Me preguntaron si seguiría escribiendo esta columna en caso de irme de vacaciones. La respuesta no la tengo, pero despertó en mí inquietudes relacionadas con la razón misma por la que se escribe. Con los años he comprendido que en un país donde la prensa se desenvuelve sin límites, a despecho de sus críticas a la falta de institucionalidad y sus compromisos con los poderes fácticos, la utilidad de una columna diaria de opinión se compara con la de la Industria de la Aguja y el Inespre, con lo que no harían falta mencionar otras momias inofensivas pero costosas de la burocracia estatal como el Idecoop, la ODC, la Dirección de Caza y Pesca y el Consejo Estatal del Azúcar, que ya ni caña produce, entre muchas otras.

A la larga lista cuesta ahora agregar las incontables superintendencias, que van desde la salud, que nada cura, a la de valores, que pocos conocen, y, por supuesto, a las comisiones que periódicamente se designan, en el ámbito público como en el privado, que dan buenos titulares y que no resuelven nada. Recordemos el caso de aquella en el 2010 a la que se le asignó revisar ese adefesio monumental de una hoja llamada “receta única” y que dejó pasar meses sin responder su encargo, y por la que esperaron cientos de miles de pacientes de la inseguridad social.

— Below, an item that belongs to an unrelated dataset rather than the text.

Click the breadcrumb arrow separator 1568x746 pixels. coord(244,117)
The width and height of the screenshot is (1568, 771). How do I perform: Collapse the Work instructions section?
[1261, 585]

A juzgar por los resultados, una columna diaria es tan inútil como lo parece casi siempre el ayuntamiento. Y que nadie se de por ofendido porque probablemente frente a ciertas necesidades ciudadanas poco se perdería sin ambos. En fin, la importancia de una columna de opinión es similar a las cumbres presidenciales, a excepción de aquellas a las que el hoy difundo Chávez y el entonces rey de España, por aquello del “¿por qué no te callas?”, les dieron una dimensión histórica.

Naturalmente, hay otras inutilidades similares, como las juntas municipales y, ¡ah!, se me olvidaban, el correo y la vicepresidencia.